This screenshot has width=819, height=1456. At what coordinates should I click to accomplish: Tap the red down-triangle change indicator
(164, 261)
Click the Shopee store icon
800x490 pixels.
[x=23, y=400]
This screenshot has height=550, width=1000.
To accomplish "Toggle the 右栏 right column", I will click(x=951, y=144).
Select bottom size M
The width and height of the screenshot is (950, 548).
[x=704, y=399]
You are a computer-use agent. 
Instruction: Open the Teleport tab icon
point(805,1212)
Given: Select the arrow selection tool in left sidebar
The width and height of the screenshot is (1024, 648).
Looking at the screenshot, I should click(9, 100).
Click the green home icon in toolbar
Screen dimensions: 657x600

============================================================

#### Problem to work on
Once you have read the entries, write them all out again exactly.

#### Exercise answer
This screenshot has width=819, height=1456. At what coordinates should I click to accomplish: Tap the red down-triangle change indicator
(164, 261)
Click the Shopee store icon
800x490 pixels.
[x=23, y=400]
This screenshot has height=550, width=1000.
To accomplish "Toggle the 右栏 right column", I will click(x=951, y=144).
Select bottom size M
The width and height of the screenshot is (950, 548).
[x=704, y=399]
You are a computer-use agent. 
Instruction: Open the Teleport tab icon
point(805,1212)
Given: Select the arrow selection tool in left sidebar
The width and height of the screenshot is (1024, 648).
Looking at the screenshot, I should click(9, 100).
Click the green home icon in toolbar
Screen dimensions: 657x600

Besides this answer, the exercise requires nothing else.